Information supplied below:
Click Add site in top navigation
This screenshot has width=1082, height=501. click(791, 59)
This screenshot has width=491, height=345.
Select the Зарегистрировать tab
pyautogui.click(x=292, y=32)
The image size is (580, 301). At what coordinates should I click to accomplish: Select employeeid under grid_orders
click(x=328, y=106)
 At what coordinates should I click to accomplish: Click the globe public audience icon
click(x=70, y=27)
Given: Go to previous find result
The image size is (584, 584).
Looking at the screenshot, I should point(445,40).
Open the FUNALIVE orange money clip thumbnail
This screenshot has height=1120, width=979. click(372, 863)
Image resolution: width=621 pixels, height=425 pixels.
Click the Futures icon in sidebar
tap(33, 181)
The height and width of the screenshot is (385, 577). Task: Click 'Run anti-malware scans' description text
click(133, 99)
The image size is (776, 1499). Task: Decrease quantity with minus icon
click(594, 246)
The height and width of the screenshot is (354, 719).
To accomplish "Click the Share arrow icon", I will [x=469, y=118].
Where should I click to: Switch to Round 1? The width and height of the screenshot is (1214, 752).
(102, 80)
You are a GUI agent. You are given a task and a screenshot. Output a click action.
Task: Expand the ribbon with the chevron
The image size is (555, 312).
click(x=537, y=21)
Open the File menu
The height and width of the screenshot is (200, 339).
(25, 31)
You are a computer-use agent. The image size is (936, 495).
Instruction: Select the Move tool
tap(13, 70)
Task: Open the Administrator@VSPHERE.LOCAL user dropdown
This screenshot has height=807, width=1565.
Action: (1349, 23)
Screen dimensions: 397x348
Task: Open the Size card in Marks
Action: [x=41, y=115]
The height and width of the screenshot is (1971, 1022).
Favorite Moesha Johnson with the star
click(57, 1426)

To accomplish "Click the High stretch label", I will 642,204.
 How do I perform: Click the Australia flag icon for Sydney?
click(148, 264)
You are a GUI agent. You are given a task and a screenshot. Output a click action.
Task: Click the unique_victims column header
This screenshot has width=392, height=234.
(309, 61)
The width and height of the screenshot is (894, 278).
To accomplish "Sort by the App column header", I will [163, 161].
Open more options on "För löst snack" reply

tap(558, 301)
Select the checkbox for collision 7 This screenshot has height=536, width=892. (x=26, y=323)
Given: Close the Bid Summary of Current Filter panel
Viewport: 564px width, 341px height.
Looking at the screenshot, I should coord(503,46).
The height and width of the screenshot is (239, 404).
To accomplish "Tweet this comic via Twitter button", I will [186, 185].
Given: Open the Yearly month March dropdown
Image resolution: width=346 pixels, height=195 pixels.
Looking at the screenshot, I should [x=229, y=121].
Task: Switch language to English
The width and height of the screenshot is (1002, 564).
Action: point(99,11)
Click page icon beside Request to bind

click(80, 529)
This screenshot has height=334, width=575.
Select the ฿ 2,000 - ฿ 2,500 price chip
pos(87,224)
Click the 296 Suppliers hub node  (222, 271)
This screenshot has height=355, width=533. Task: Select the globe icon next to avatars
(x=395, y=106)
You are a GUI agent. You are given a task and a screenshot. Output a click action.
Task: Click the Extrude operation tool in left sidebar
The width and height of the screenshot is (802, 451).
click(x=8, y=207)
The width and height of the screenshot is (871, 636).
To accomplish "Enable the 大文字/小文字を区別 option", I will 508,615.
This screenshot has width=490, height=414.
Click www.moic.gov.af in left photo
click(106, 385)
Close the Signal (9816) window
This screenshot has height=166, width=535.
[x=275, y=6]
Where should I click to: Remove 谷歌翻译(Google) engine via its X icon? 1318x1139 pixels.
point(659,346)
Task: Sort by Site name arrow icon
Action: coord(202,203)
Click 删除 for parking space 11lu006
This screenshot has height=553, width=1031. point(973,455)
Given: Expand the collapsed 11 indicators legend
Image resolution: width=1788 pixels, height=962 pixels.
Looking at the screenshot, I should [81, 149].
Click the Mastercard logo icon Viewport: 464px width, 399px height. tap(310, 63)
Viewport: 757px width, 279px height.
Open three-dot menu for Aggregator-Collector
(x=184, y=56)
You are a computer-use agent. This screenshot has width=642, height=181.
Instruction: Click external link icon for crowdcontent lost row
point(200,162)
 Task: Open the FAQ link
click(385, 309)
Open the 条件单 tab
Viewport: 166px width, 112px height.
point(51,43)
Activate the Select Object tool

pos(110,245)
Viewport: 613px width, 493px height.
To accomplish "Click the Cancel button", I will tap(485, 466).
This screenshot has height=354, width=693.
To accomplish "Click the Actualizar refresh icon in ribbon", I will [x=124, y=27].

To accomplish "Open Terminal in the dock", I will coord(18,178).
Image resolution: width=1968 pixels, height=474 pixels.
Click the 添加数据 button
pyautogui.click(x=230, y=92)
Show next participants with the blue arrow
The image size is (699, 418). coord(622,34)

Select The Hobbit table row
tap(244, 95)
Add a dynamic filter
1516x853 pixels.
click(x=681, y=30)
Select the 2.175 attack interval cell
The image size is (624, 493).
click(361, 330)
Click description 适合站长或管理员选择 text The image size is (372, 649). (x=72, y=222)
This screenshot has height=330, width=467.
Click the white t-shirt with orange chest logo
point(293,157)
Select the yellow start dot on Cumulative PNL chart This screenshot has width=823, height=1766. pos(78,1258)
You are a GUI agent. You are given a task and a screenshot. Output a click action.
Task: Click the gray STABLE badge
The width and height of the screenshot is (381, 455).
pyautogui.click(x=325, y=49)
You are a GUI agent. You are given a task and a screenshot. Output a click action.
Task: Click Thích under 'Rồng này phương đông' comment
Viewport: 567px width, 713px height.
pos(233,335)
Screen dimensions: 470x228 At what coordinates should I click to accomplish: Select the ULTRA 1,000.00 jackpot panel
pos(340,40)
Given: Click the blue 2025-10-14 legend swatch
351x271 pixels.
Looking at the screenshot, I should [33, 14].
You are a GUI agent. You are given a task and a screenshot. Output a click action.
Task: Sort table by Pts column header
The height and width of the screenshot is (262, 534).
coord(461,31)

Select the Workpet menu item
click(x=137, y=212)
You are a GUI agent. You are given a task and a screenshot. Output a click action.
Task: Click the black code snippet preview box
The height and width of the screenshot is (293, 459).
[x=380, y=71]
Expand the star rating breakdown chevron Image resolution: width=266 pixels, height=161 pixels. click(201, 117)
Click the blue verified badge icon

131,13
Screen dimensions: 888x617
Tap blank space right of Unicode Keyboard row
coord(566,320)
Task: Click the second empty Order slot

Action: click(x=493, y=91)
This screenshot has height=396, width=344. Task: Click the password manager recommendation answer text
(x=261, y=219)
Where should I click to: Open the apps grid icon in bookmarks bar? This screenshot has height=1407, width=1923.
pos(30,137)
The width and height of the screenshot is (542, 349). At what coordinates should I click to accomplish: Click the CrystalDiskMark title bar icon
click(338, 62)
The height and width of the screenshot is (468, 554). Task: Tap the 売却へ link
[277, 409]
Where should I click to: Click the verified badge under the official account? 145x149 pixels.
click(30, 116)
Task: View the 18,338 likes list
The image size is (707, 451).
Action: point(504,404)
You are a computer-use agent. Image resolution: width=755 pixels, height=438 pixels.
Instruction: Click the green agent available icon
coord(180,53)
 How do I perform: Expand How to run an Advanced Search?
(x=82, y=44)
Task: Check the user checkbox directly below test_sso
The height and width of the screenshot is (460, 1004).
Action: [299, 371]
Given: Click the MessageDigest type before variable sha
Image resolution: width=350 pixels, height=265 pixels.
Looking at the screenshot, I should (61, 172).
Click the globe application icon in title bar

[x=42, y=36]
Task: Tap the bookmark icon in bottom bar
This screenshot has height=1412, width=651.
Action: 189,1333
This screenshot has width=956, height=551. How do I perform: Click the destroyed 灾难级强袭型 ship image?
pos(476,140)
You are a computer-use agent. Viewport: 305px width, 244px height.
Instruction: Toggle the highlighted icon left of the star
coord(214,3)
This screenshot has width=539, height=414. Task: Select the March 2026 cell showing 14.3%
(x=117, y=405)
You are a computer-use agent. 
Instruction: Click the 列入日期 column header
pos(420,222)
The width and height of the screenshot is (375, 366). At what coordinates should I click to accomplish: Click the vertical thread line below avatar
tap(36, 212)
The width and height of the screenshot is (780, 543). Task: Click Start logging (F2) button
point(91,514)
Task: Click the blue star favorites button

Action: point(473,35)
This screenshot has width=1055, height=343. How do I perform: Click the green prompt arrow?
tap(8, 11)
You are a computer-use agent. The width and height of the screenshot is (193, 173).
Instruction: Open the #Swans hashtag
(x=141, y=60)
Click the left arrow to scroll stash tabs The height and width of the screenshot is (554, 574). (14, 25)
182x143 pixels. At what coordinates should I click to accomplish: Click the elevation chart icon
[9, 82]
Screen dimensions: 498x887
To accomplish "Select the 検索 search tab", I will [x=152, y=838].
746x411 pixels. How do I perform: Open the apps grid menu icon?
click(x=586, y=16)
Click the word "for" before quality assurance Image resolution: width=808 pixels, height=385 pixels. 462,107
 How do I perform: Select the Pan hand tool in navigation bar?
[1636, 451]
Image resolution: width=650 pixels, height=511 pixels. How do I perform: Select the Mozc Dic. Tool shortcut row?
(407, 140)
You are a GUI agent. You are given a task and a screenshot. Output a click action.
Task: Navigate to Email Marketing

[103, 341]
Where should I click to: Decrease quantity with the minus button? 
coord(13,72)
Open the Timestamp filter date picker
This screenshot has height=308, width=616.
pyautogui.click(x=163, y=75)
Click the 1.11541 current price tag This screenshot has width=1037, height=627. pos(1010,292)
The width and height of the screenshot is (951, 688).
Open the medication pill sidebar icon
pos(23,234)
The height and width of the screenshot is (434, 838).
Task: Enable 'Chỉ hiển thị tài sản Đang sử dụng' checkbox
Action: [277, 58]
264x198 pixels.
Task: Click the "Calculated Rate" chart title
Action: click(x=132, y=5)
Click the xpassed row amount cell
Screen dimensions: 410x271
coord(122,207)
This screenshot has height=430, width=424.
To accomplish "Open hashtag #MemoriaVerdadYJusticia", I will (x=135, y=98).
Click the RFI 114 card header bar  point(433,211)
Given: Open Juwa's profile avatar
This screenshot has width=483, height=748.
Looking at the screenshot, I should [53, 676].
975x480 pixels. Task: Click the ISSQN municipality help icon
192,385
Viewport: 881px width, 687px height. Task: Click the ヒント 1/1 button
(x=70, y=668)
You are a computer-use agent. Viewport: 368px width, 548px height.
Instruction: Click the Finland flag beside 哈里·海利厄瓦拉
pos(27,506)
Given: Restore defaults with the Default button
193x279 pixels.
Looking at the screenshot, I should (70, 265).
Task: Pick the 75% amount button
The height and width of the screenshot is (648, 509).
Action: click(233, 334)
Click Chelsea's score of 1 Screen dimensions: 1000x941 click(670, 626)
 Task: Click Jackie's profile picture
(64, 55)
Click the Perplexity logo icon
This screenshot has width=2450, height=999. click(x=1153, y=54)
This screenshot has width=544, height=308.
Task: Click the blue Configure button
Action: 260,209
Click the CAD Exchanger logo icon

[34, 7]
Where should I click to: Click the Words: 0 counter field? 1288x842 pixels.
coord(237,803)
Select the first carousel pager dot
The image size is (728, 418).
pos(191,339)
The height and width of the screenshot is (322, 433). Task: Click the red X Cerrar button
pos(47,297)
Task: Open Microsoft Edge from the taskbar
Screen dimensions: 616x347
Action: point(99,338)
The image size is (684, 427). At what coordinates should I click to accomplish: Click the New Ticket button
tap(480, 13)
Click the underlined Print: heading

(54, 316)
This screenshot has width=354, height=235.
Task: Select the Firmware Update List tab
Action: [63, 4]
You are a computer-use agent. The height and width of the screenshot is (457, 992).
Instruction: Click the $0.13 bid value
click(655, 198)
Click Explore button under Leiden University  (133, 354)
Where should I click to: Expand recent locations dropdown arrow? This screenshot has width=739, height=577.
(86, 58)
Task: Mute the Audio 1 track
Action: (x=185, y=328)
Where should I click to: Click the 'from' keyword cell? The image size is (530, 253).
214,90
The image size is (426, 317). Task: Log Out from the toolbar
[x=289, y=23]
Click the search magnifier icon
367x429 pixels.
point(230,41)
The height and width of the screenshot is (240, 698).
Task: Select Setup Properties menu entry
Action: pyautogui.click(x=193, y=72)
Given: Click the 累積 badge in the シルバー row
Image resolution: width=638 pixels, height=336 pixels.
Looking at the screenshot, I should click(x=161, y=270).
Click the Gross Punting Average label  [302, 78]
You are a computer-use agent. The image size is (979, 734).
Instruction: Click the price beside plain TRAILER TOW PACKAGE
End of Information supplied.
** Try it **
With the line containing "Task: Expand the ribbon with the chevron" as the last one, please set down exactly the lines of the records above from their very first line, and nothing more.

** Task answer **
Click Add site in top navigation
This screenshot has width=1082, height=501. click(791, 59)
This screenshot has width=491, height=345.
Select the Зарегистрировать tab
pyautogui.click(x=292, y=32)
The image size is (580, 301). At what coordinates should I click to accomplish: Select employeeid under grid_orders
click(x=328, y=106)
 At what coordinates should I click to accomplish: Click the globe public audience icon
click(x=70, y=27)
Given: Go to previous find result
The image size is (584, 584).
Looking at the screenshot, I should point(445,40).
Open the FUNALIVE orange money clip thumbnail
This screenshot has height=1120, width=979. click(372, 863)
Image resolution: width=621 pixels, height=425 pixels.
Click the Futures icon in sidebar
tap(33, 181)
The height and width of the screenshot is (385, 577). Task: Click 'Run anti-malware scans' description text
click(133, 99)
The image size is (776, 1499). Task: Decrease quantity with minus icon
click(594, 246)
The height and width of the screenshot is (354, 719).
To accomplish "Click the Share arrow icon", I will [x=469, y=118].
Where should I click to: Switch to Round 1? The width and height of the screenshot is (1214, 752).
(102, 80)
You are a GUI agent. You are given a task and a screenshot. Output a click action.
Task: Expand the ribbon with the chevron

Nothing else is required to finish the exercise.